Moreover, the idea of introducing competition in a small domestic market with high average cost of production is problematic. While small businesses have much to offer, it would require a few big ones to achieve the scale of economies needed to penetrate the foreign markets. The large oligopoly corporations, rather than the purely competitive small businesses, tend to earn excess profit that is required for funding research and development and technological innovation. Large companies, therefore, are necessary for promoting economic growth, creating wealth and improving national competitiveness.

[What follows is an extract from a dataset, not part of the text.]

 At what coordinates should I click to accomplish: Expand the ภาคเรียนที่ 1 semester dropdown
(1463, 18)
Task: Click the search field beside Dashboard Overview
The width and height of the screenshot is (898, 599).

development watchIndeed, large companies may not behave in the most socially desirable ways. They might be tempted to capture and control the regulatory authorities, pollute or in the case of Guyana fail to hire in a manner to reflect diversity in terms of ethnicity, gender and age. This is where a cohesive society with an intelligent and strong government can make a difference. Government controls the public purse. It may be tempted to use public funds to reward cronies without requiring any socially desirable actions. In other words, government may be tempted to create a system of patronage instead of being aloof enough to make sure the large companies act in the socially optimal manner. However, public procurement provides an opportunity for government to promote domestic production in return for socially responsible private actions.

This now brings us to the 50% salary increase for Ministers at a time when there is a significant slowdown in the economy. One would think in times of economic uncertainties leaders should demonstrate a willingness to sacrifice. Guyanese Ministers – given their present salary and benefits – are already some of the highest income earners in a low income country, perhaps even positioning them in the Guyanese 1% or 2%. No doubt unions and public servants would reason if government elites can reward themselves with such an increase, then they can pay all other workers same. In other words, a wage-price spiral sparked by distributional conflict can be set in motion. If such a spiral occurs one could expect a great strain on public finances and the fiscal deficit.

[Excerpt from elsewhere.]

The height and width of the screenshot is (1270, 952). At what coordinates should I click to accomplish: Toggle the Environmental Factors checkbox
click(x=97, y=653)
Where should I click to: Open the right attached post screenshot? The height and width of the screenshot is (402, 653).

The private sector would also need to increase wages to compete with the public sector for talents. This implies higher wages driven by government actions instead of productivity, resulting in diminished national competitiveness in a ruthless global system. Guyana already does poorly on all the competitiveness indexes. Competitiveness is the mother’s milk for a better living standard for all instead of just the 2%. Diminished competitiveness implies a dankey cart economy forever!

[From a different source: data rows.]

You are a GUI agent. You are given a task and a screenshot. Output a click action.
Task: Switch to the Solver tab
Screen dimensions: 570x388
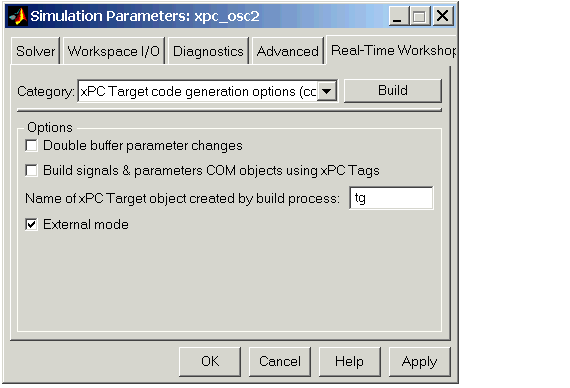point(35,51)
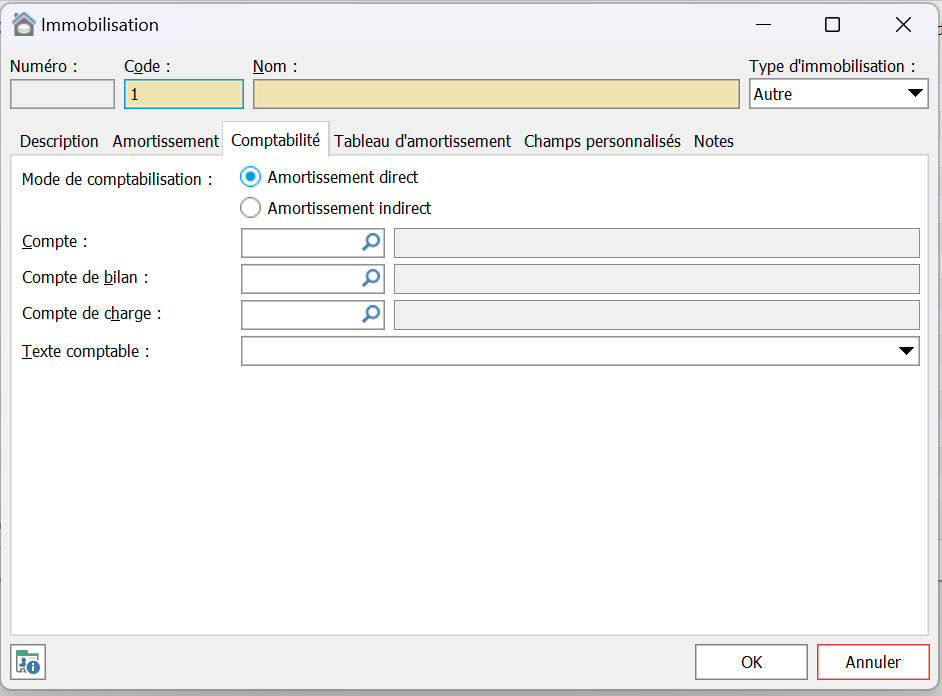The width and height of the screenshot is (942, 696).
Task: Choose Amortissement indirect option
Action: click(x=251, y=208)
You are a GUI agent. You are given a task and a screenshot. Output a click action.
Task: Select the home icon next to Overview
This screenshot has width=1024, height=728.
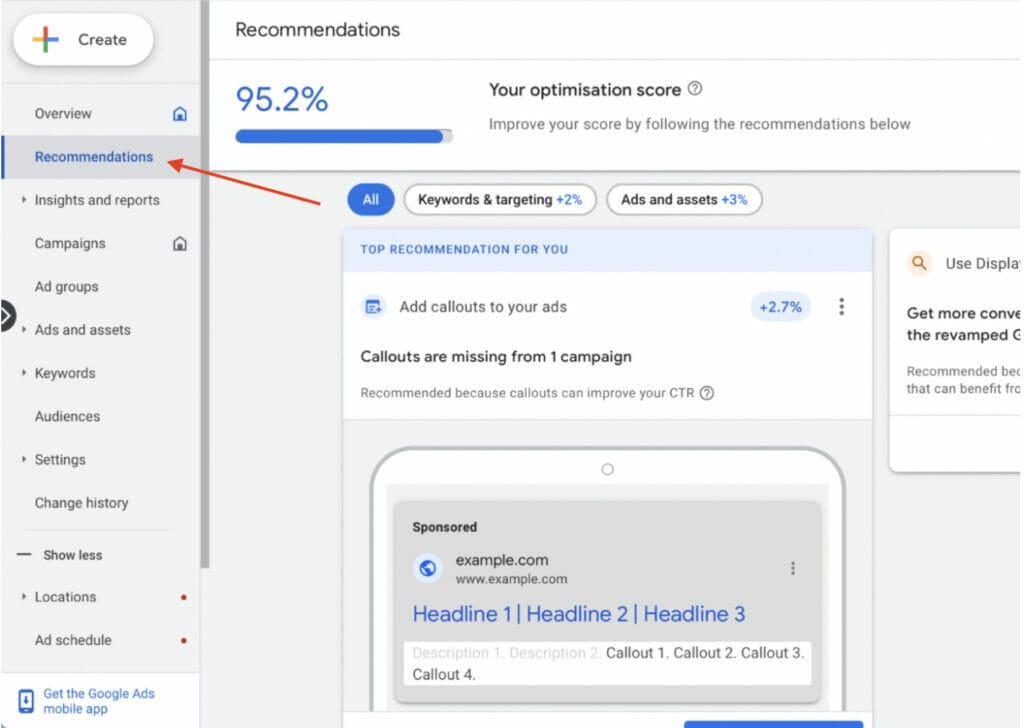pos(179,113)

Furthermore, the salary increase for ministers at this moment is not consistent with social cohesion. At this time everyone has to make sacrifices given the dire choices ahead relating to the sugar, rice and bauxite industries. Meanwhile, the government announces that it is likely to file civil action over land distribution in Pradoville 2 by the PPP elites. We are now finding out that one of the sources of wealth of the PPP elites is land flipping – buying cheap public lands and selling as high as G$100 million. This certainly explains part of the wealth accumulation given the existing pay structure. In typical tit-for-tat political strategy of non-cooperation, the PPP accuses the government of deflecting from the public’s uproar over the salary increase. The government further responded by reducing the price of gasoline from the state-owned Guyoil, exactly the kind of response one would expect if the government wants to assuage the public’s anger over the salary increase.

However, the reduction in the price Guyoil sells at is likely to further dent the fiscal deficit at a time of great national and global uncertainty. One might argue that the reduction in the price of oil would be beneficial to small businesses, allowing for a wider profit margin given that businesses seldom lower their price when cost declines. However, the higher surplus gained by Guyoil could be invested in blending technology to blend imported gasoline and GuySuCo-made ethanol under a national E10 policy. Such a policy would enhance production capacity and productivity, and set the stage for wage growth from productivity gains instead of wage gains from distributional conflicts.

Exactly how the deficit is financed will have implications for macroeconomic stability and long-term economic growth. We took up this question in a Development Watch column in 2013 titled: “Money, inflation and conflict.” Large salary increases as a system of political patronage also swell government’s current expenditure and subtracts from fundamental capital projects. It will be interesting to see how the new government finances all the salary increases (those offered, those promised and those extracted by labour unions), cuts the VAT, cuts other taxes, subsidizes crossing of the Berbice River, and yet have enough to finance crucial capital projects and a necessary upgrade of the Guyana Defence Force.